TEXTE PRÉSENTÉ –
Opinion
Syrie, les dés sont jetés
Israël Adam Shamir
Israël
Adam Shamir
Vendredi 4 septembre 2015
Nonobstant hésitations et
dénégations, la Russie s’embarque bel et
bien dans une ambitieuse expansion de sa
présence syrienne, qui peut bouleverser
les règles du jeu dans le pays en
lambeaux. La base navale russe de
Tartous, petite, obsolète, servant aux
réparations, va être agrandie, tandis
que Jablleh, près de Latakia (jadis
Laodicée) va devenir la base aérienne
russe et une base navale à plein régime
en Méditerranée orientale, au-delà des
minces détroits du Bosphore. Les
multitudes djihadistes qui assiègent
Damas vont pouvoir être contraintes à
l’obéissance et à la soumission, et le
gouvernement du président Assad
connaîtra la délivrance, hors de danger.
La guerre contre Daesch (ISIS) fournira
la couverture pour cette opération.
Voici le premier rapport sur ces
événements décisifs, sur la base de
sources confidentielles russes à Moscou,
des sources habituellement fiables.
Le journaliste d’investigation,
dissident et bien informé Thierry
Meyssan [1]
a signalé l’arrivée de nombreux
conseillers russes. Les Russes
ont commencé à partager leurs images par
satellite en temps réel avec leurs
alliés syriens, ajoutait-il. Un site
d’information israélien a ajouté : « la
Russie a commencé son intervention
militaire en Syrie », et a prédit que
« dans les semaines qui viennent des
milliers militaires russes se préparent
à atterrir en Syrie » [2].
Les Russes ont promptement démenti.

TRAVAIL DEMANDÉ – Rédigez la suite de la tribune sur l'intervention russe en Syrie, en reprenant juste après la phrase « Les Russes ont promptement démenti. » Les données qui suivent constituent un ensemble distinct de la tribune sur l'intervention russe en Syrie.

Entrées de données enregistrées –
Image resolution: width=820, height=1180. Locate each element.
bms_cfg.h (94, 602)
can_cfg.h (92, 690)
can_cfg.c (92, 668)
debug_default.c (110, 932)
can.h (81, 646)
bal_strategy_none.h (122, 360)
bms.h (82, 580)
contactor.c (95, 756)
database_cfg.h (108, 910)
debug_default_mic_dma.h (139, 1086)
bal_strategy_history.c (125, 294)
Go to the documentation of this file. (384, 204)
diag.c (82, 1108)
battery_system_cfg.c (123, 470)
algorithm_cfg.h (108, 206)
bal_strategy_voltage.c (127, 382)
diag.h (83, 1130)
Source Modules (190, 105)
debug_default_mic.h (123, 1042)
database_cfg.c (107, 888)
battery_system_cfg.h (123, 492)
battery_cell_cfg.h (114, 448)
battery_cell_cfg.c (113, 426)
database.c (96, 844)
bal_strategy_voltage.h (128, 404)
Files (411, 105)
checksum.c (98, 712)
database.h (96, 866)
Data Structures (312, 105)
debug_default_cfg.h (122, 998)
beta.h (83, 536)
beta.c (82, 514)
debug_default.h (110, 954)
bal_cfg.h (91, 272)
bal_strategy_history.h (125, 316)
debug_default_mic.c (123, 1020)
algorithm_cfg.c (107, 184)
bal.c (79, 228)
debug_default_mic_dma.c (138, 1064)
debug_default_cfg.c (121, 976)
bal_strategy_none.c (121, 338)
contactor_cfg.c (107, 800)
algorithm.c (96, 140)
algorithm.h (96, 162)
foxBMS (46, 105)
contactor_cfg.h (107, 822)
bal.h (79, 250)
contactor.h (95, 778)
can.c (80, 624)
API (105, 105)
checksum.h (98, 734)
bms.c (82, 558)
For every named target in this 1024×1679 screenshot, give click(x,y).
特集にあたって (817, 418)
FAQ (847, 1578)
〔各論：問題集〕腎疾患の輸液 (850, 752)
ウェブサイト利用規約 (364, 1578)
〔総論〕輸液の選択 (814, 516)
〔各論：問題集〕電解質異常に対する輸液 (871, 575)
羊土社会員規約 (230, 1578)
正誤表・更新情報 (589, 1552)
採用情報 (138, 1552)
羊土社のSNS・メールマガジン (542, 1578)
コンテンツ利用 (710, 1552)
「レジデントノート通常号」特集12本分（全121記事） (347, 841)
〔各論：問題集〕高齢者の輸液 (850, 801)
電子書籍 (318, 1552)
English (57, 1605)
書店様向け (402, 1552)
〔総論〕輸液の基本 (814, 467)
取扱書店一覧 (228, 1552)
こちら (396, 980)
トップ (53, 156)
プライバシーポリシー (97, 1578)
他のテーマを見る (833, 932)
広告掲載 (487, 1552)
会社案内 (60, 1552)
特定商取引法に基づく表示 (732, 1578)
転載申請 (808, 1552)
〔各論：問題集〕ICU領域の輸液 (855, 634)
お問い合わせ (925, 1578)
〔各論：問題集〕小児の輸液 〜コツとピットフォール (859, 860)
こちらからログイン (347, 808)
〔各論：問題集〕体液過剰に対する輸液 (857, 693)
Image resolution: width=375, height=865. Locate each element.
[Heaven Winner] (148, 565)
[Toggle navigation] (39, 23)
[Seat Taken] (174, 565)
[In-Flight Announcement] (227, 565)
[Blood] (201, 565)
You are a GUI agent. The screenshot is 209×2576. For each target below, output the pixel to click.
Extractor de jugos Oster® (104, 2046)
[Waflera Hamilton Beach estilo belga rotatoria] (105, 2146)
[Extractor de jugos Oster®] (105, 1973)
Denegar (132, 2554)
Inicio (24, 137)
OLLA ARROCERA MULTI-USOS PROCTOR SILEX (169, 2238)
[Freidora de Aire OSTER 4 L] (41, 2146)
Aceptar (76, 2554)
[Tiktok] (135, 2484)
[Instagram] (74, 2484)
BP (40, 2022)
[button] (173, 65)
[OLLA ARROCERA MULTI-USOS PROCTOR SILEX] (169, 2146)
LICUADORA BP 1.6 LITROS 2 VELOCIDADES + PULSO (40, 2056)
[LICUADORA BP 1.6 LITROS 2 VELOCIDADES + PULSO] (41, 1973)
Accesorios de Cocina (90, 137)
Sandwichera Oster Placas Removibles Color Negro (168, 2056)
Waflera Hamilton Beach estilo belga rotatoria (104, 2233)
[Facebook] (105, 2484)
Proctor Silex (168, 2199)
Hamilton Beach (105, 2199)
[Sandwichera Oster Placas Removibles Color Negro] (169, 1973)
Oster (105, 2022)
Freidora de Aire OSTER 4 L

LA RÉPONSE –
Le président Bachar Al Assad y a fait
allusion [3]
il y a quelques jours en exprimant sa
pleine confiance dans le soutien russe à
Damas. Six premiers jets de combat
MIG-31 ont atterri à Damas il y a deux
semaines, selon le journal officiel RG [4],
et Michael Weiss dans le Daily Beast
d’extrême-droite
[5]a offert une description
saisissante de la pénétration russe en
Syrie. Le journal Al-Quds al-Arabi
mentionne Jableh comme le lieu de la
deuxième base.
Nous pouvons maintenant confirmer
que, pour autant que nous puissions le
savoir, malgré les dénégations
(souvenons-nous de la Crimée), la Russie
a fait son choix et pris la décision
très importante d’entrer en guerre en
Syrie. Cette décision peut encore sauver
la Syrie de l’effondrement total et par
ricochet éviter à l’Europe d’être noyée
sous les vagues de réfugiés. L’armée de
l’air russe va combattre Daesch
ouvertement, mais va probablement aussi
bombarder (comme David Weiss en
fait le pari) les alliés des USA de
l’opposition al-Nosra (autrefois appelée
al-Quaeda) et d’autres extrémistes
islamiques pour la simple et bonne
raison qu’il n’y a pas moyen de les
distinguer de Daesch.
Le ministre russe des Affaires
étrangères Serguéï Lavrov a proposé
d’organiser une nouvelle coalition
contre Daesch incluant l’armée d’Assad,
les Saoudiens et certaines forces
d’opposition. L’émissaire US en Russie
ont dit qu’il n’y avait aucune chance
que les Saoudiens ou d’autres Etats du
Golfe acceptent d’unir leurs forces avec
Assad. La Russie continue à projeter de
bâtir cette coalition, mais, vu le rejet
américain, apparemment le président
Poutine a décidé de passer à l’action.
La Russie est très ennuyée par les
victoires de Daesch, parce que cette
force combat et chasse les chrétiens de
Syrie, alors que la Russie se considère
comme le protecteur traditionnel de
ceux-ci. La Russie redoute aussi que
Daesch mette en place des opérations
dans les régions musulmanes de Russie,
dans le Caucase et sur la Volga. Et la
coalition anti-Daesch dirigée par les US
n’a pas fait le travail.
US et Turquie combattent
ostensiblement Daesch, mais obéissent à
leurs propres intérêts, bien différents
de ceux des Syriens, des Européens et
des Russes. La Turquie combat les Kurdes
qui sont des opposants résolus à Daesch.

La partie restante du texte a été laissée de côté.